馨儿就不信肖腾那个一等一的势利人,若墨儿的姥爷不是大周名臣,她生来就注定要为官,他会死心塌地非她不嫁?
所谓情情爱爱,一如她乡下一说话没遮拦的大爷对她大哥说的:
“成亲嘛……也不过就是女人们盖在龌龊心事上的一块遮羞布:
她们夜里寂寞了,需要一个男人来暖脚;男人呢,大了不中留,于是两家长辈合计来合计去,觉得钱也给得大家都满意了,事也就可以办了!

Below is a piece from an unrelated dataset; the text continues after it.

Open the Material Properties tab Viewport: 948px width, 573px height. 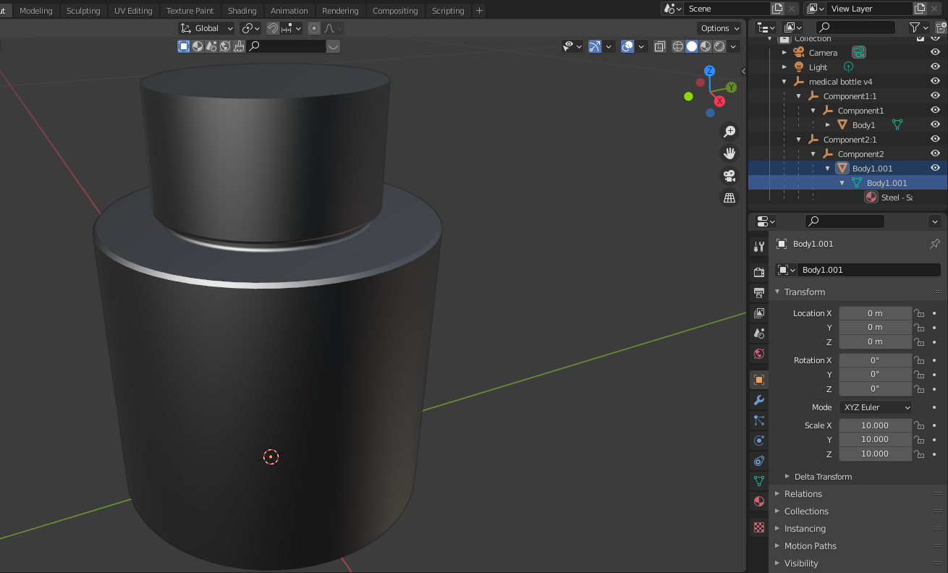click(758, 501)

几家是真心爱爱爱的,婚前好些见都没见过,头一早见面就一个被窝里送了,爱?
屁!就跟那母猪寂寞了,你送只公猪进去,用谁都是用,你再换只,它只怕用着比昨儿那只还好,配种而已,你让她舒服了,她就让你舒服的事儿……哭哭啼啼个什么劲儿?”
话很是粗糙,但馨儿觉得,就是这么个理儿!
肖家想高攀孙家,于是给腾哥哥几十车几十车的嫁妆充脸面;但孙家眼下觉得亏了,所以总想退货……

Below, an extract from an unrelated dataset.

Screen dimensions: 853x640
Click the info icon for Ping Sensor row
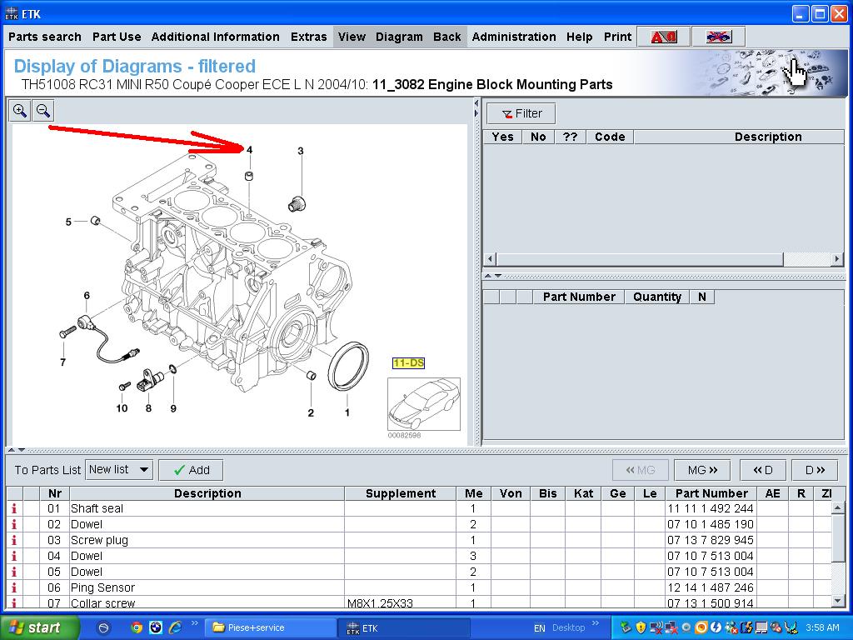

而墨儿呢,起初是一心一意坚决要换人的,但……腾哥哥是个灵巧人,他专心专意把墨儿伺候舒服了,所以墨儿现在也就态度摇摆不定了,这道理也就跟青楼花魁把客人伺候得通体舒畅了,客人觉得比家里的猪强,最后还掏大把的钱赎人回去当专享,是一个道理。
所以婚姻大事……
还是亲娘当年说得,莫被情爱迷了眼,夫是用来铺前程的,妾才是用来爱的,有了前程,还怕没有大把的娇夫美妾送上门吗?
所以,当趁着她在孙家当小姐的时候,好好寻一门好亲事,有个撑腰的好岳丈大人,为自己前程铺路才是最当紧的事儿,管他是美是丑,还是三四十都丑得嫁不出去的老闺男呢?夫婿娘家给力,才是真!
尤其……
她现在又是这么一个样子……就算低就,下等人家的儿子可不比上等人家儿子,懂那么多礼义廉耻,做事瞻前顾后,来日一时冲动说爬墙就爬墙可怎么办?
真不是馨儿要一意孤行,而是……过去她心高气傲时,腾哥哥是她咸鱼翻身,摇身一变是大周首富的捷径;而现在,却是她不想就此沦落下流的唯一救命稻草——
并且,肖家,也是她馨儿现如今,唯一还有希望可以摸得着的上等人家。
要知,她正式回归本姓林后,就再也不是哪个昔日可以低头看人高人一等的孙家二小姐了,她,馨儿,已无路可退了。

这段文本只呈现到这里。